Bestuurlijke Werkconferentie ‘Veiligheid en jeugdbeleid' niemand tussen wal en schip
Toespraak van minister Opstelten van Veiligheid en Justitie tijdens de bestuurlijke werkconferentie ‘Veiligheid en jeugdbeleid; niemand tussen wal en schip’, uitgesproken in het Provinciehuis in Den Haag op 31 januari 2011.
Dames en heren,
Goed om te zien dat u met zoveel burgemeesters, wethouders en leidinggevende professionals uit het werkveld hier in het Provinciehuis bijeen bent gekomen, voor deze Bestuurlijke Werkconferentie ‘Veiligheid en Jeugdbeleid; niemand tussen wal en schip.’

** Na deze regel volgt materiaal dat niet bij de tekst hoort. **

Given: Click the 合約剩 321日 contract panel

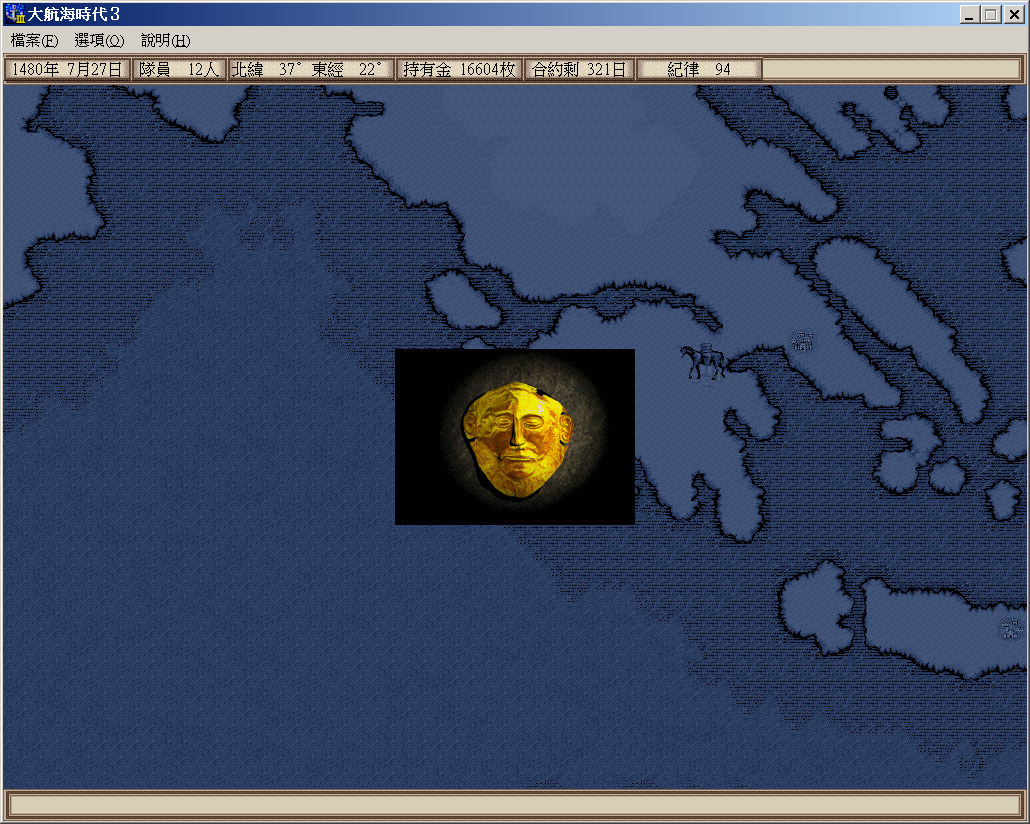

We gaan het vanmiddag hebben over een belangrijk thema - en dat belang komt zowel tot uitdrukking in de titel als in de ondertitel.
Goed - en goed uitgevoerd - jeugdbeleid kan een belangrijke bijdrage leveren aan het terugdringen van overlast en crimineel gedrag door jongeren. Zoals u weet is veiligheid een van de topprioriteiten van dit kabinet. Om dit belang nog eens te onderstrepen heb ik het verzoek om op deze conferentie te komen spreken dan ook van harte geaccepteerd! Ik sta hier als Minister van Veiligheid en Justitie - de eerste in de geschiedenis. En dat is niet zomaar een naamswijziging. We benadrukken hiermee het grote belang dat dit kabinet hecht aan het veiliger maken van de samenleving. Maar we willen ook nog iets anders duidelijk maken: het oude, vertrouwde Ministerie van Justitie heeft de ramen opengezet. Voor de gemeenten en andere lokale/regionale veiligheidspartners. Immers, alleen in nauwe samenwerking kunnen we de criminaliteit en overlast effectief te lijf.
Daarmee kom ik als vanzelf bij de ondertitel van deze conferentie: niemand tussen wal en schip. Want dat is ons streven. En dat is hard nodig. U zou voor de aardigheid eens moeten googlen op de combinatie “jeugd” en “tussen wal en schip”. Wie dat doet stuit op méér dan 1 miljoen hits! Als je dan vervolgens klikt op de artikelen waar die hits naar verwijzen - en daarvoor hoeft u ze echt niet alle 1 miljoen te lezen - wordt de rode draad al snel duidelijk: de samenwerking tussen organisaties op het terrein van de jeugd - zorgpartners én partners uit de justitieketen - laat nogal eens te wensen over. Ook sluiten hun activiteiten niet altijd goed op elkaar aan. Met als gevolg: jongeren die tussen wal en schip belanden. Dat is niet goed voor die jongeren - omdat ze niet worden geholpen bij hun problemen - en niet goed voor de maatschappij - omdat een deel van die jongeren doorgroeit in een criminele carrière. Daar valt nog een hoop winst te boeken!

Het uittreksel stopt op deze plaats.